Document text
————————

From November 12 to November 26, 2024, Dr. Maksym Pogorielov and From November 11 to November 25, 2024 Dr. Volodymyr Deineka visited RESPILON MEMBRANES S.R.O., Prague, Chech Republic.

This visit aimed to study the features of industrial electrospinning and work with two independent high-voltage sources.The production of fibers with incorporated Mexenes nanolaminates was studied. Several working solutions of biopolymers with different concentrations of Mexenes were studied, and work was carried out to adapt the electrospinning modes. During the implementation, Dr. Deineka underwent intensive training in preparing and characterizing polymer solutions for electrospinning, as well as the effect of viscosity and electroconductivity of the solution on its ability to electrospinning. Dr. Pogorielov studied the dependence of changes in membrane electrical conductivity on the concentration of MXenes. The employees of RESPILON MEMBRANES S.R.O. demonstrated the best practices in manufacturing a clean line to produce electrospun membranes. Dr. Pogorielov shared the features of working with MXenes and their storage. The obtained PCL-MXene membranes will be studied for cytotoxicity and biodegradation. The obtained data will be used to prepare a joint publication upon completing all studies.

Viktorija Liustrovaite from Vilnius University (Lithuania) visited RESPILON in Czechia from September 8, 2024, to October 7, 2024.

During her secondment, Viktorija received hands-on training in preparing MXene solutions and depositing them onto nanofibers. She was trained in electrospinning techniques, focusing on the fabrication of PCL nanofibers and the optimization of processing parameters. Additionally, she gained experience in using SEM to characterize the morphology and surface structure of the coated nanofibers.

From 16th September to 15th November 2024, the secondee, Marina Sapauskiene, visited Respilon for a two-month secondment.

The main goal of the secondment was the preparation and characterization of MXene-coated nanofibers using electrospinning and direct-coating techniques. During this time, various concentrations of ethanolic and aqueous MXene solutions were prepared to optimize coating processes. The characterization of MXene-coated nanofibers was performed using scanning electron microscopy (SEM) and voltage testing. These methods allowed for the evaluation of morphological properties and the effectiveness of MXene deposition on nanofiber surfaces.

————————

Your task
Set down everything from "The main goal" down to "on nanofiber surfaces." in the text on the secondments at RESPILON, word for word. The data that comes next plays no part in this exercise.

Entries supplied
————————

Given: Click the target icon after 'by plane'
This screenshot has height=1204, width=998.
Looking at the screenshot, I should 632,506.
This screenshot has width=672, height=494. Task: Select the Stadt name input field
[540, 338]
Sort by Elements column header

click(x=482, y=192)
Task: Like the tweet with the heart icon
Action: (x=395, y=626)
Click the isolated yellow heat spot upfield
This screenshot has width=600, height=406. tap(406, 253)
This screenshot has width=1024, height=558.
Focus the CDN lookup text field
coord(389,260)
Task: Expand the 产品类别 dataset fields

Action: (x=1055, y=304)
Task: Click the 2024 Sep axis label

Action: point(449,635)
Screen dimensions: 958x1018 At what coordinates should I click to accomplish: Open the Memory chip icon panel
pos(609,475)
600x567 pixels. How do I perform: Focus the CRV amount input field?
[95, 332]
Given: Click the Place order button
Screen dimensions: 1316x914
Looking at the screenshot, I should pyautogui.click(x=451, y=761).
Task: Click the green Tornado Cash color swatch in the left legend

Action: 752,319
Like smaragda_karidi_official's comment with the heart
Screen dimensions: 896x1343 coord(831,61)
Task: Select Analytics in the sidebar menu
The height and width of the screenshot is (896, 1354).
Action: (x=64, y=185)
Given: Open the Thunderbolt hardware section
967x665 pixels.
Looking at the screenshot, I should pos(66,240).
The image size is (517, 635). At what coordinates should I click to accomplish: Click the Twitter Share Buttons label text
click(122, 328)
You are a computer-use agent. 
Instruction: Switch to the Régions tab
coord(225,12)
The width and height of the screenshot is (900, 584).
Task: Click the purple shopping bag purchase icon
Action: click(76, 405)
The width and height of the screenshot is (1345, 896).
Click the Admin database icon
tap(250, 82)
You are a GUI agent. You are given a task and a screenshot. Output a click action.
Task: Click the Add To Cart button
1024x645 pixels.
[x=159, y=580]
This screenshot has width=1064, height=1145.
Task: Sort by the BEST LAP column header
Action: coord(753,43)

————————

Exercise solution
The main goal of the secondment was the preparation and characterization of MXene-coated nanofibers using electrospinning and direct-coating techniques. During this time, various concentrations of ethanolic and aqueous MXene solutions were prepared to optimize coating processes. The characterization of MXene-coated nanofibers was performed using scanning electron microscopy (SEM) and voltage testing. These methods allowed for the evaluation of morphological properties and the effectiveness of MXene deposition on nanofiber surfaces.